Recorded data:
::::::
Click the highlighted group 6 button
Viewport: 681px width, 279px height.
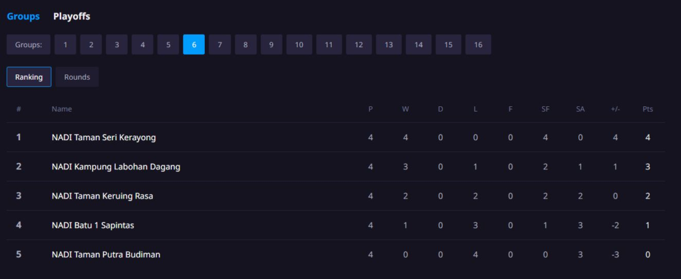pos(194,45)
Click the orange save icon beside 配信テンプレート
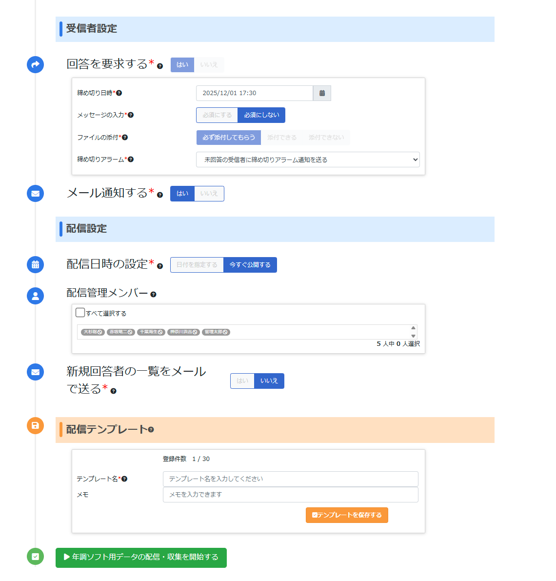556x581 pixels. pos(35,425)
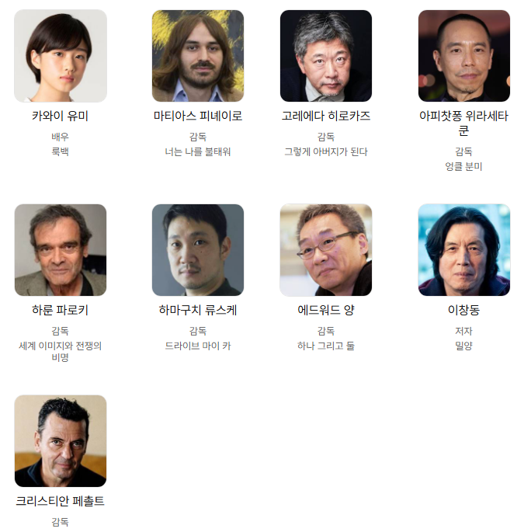This screenshot has height=532, width=524.
Task: Open 아피찻퐁 위라세타쿤's profile photo
Action: click(464, 56)
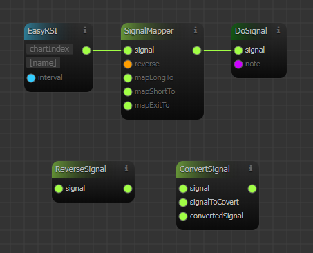The width and height of the screenshot is (313, 253).
Task: Click the signalToCovert input port
Action: [x=183, y=203]
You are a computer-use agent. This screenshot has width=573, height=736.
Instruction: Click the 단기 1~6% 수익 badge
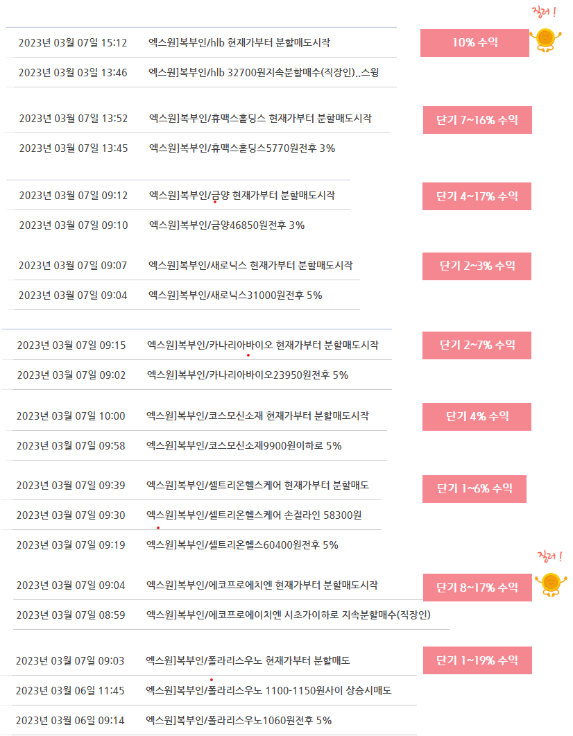[474, 489]
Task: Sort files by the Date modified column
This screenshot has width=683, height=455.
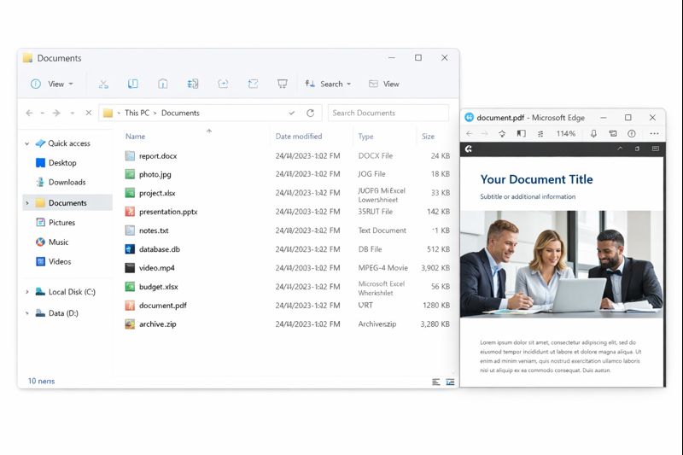Action: (298, 137)
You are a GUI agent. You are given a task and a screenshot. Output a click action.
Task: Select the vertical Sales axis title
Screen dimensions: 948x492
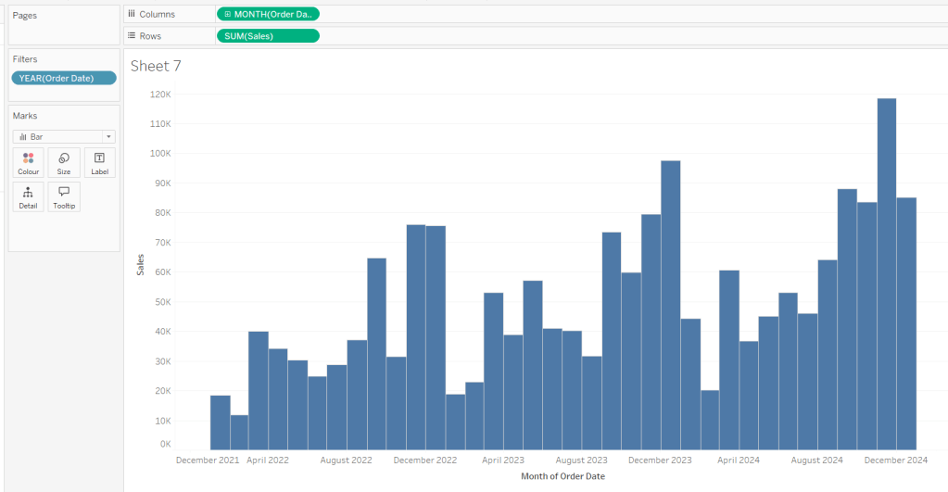(141, 264)
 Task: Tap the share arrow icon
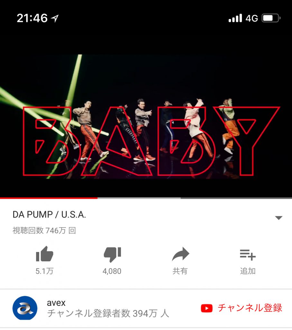[x=180, y=254]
::::::
Written exercise →
Turn every line of the entries above into a numbered list, skipping any blank lines. Leave the pictures out of your answer.

Exercise output →
1. Click the highlighted group 6 button
2. Viewport: 681px width, 279px height.
3. pos(194,45)
4. Click the orange save icon beside 配信テンプレート
5. 556x581 pixels. pos(35,425)
6. This screenshot has height=532, width=524.
7. Task: Open 아피찻퐁 위라세타쿤's profile photo
8. Action: click(464, 56)
9. The width and height of the screenshot is (313, 253).
10. Task: Click the signalToCovert input port
11. Action: [x=183, y=203]
12. You are a computer-use agent. This screenshot has width=573, height=736.
13. Instruction: Click the 단기 1~6% 수익 badge
14. [474, 489]
15. Task: Sort files by the Date modified column
16. This screenshot has width=683, height=455.
17. Action: (298, 137)
18. You are a GUI agent. You are given a task and a screenshot. Output a click action.
19. Task: Select the vertical Sales axis title
20. Screen dimensions: 948x492
21. (141, 264)
22.  Task: Tap the share arrow icon
23. [x=180, y=254]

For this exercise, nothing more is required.